Sebelum sempat redup karena pandemi, Kelas Hanacaraka sungguh meriah. Peminatnya banyak. Bahkan, ada kelas premium yang, tentu saja, mahal. Paksi dan teman-temannya di Jawacana berasumsi bahwa masyarakat, khususnya di Jawa, mulai jenuh dengan gempuran budaya asing. Karena itu, masyarakat menyambut baik upaya komunitas seperti Jawacana yang mengajak mereka mengenal dan mencintai kembali budaya lokal.
Selain Kelas Hanacaraka, Jawacana juga menggelar festival atau diskusi bahasa dan budaya Jawa. Tujuannya, memperkenalkan masyarakat pada dimensi budaya Jawa yang lebih luas. Bukan sekadar krama inggil dan aksara Jawa, tapi juga macapat, tembang Jawa, dan geguritan (puisi). ’’Nilai budaya itu tidak terhitung,’’ ujar pentolan Paksi Band itu.
Jawa Pos berkunjung ke Sanggar Seni Kinanti Sekar dan mengikuti Kelas Hanacaraka pada Selasa (22/2).
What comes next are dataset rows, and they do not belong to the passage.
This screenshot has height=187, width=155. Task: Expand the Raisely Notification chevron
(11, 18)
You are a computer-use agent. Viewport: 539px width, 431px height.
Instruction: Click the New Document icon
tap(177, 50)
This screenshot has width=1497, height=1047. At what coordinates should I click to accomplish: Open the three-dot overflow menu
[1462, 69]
Bayangan berada di kelas yang membosankan langsung sirna setelah bertemu Tio Cahya Sadewa. Pemuda 24 tahun tersebut adalah guru di kelas yang Jawa Pos ikuti sore itu.
Peserta Kelas Hanacaraka ternyata juga muda-muda. Bahkan lebih muda dari Tio. Kelasnya juga jauh dari kesan membosankan. Malah serasa berada di dalam kafe. ’’Jarang orang tua yang belajar,’’ tutur pengampu yang mengajar sejak 2020 itu. Agar fokus pada pelajaran, tiap kelas dibatasi maksimal sepuluh orang.
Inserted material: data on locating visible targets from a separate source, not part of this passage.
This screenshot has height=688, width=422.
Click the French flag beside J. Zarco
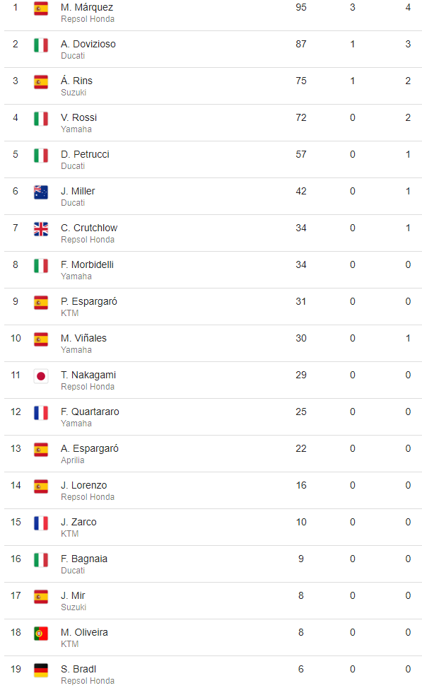pyautogui.click(x=41, y=523)
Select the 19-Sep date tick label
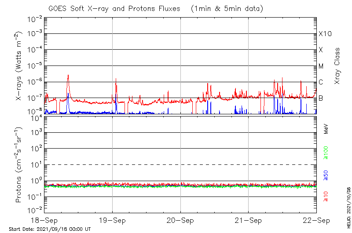The image size is (352, 233). click(112, 220)
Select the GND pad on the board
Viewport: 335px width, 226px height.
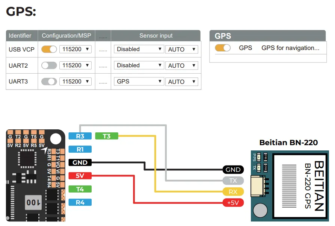click(x=80, y=162)
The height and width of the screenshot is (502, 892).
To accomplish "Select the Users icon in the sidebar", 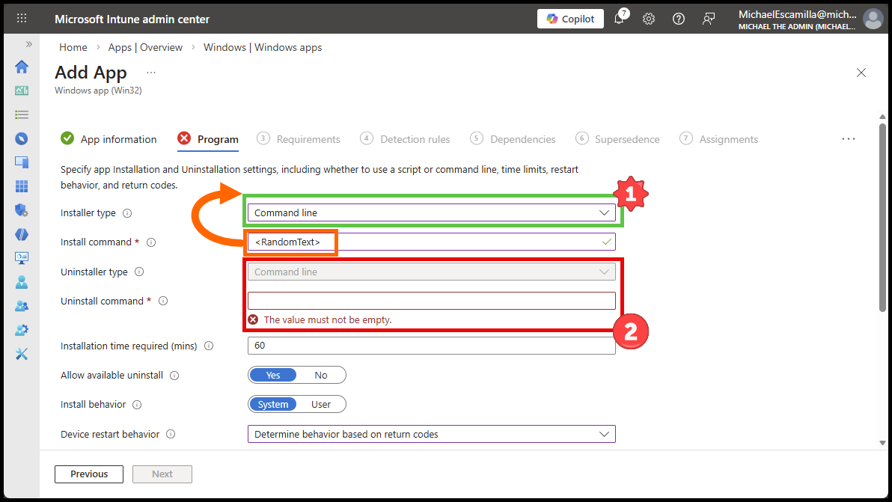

Mengalami sendiri Kelas Hanacaraka dengan pengajar yang energik dan kelas yang menyenangkan membuat Jawa Pos kerasan. Itulah mengapa Kelas Hanacaraka tak pernah sepi peminat. Belakangan, Kelas Hanacaraka yang sempat redup pada awal pandemi kembali padat jadwal. Sekarang, kelasnya kembali cuma-cuma. Karena Jawacana berkomitmen mempertahankan kelas kecil, para peminat harus rela antre.
Lalu, bagaimana dengan dukungan pemerintah setempat? ’’Kami belum mendapat bantuan pemerintah untuk menghidupkan budaya Jawa,’’ ucap Tio soal pendanaan. Memang sempat ada tawaran bagi Jawacana untuk masuk program pemerintah. Namun, sebagian penggawa Jawacana enggan. Sebab, birokrasinya ribet.
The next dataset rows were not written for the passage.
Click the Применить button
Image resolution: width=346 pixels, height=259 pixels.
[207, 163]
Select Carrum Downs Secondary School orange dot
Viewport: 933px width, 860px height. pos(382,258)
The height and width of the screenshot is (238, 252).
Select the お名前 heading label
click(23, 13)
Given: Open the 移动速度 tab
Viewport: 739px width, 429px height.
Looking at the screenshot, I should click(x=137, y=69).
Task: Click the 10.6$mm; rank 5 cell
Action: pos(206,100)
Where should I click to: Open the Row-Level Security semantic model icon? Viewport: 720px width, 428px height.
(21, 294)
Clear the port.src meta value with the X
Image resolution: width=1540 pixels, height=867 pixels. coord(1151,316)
Jawacana khawatir waktu yang banyak tersita untuk mengurusi birokrasi justru akan menghambat pelaksanaan program. Karena itu, mereka berfokus pada agenda-agenda budaya dan kelas-kelas bahasa yang sudah berjalan. ’’Kami ini anak-anak muda, jadi agak susah kalau mengikuti birokrasi,’’ paparnya.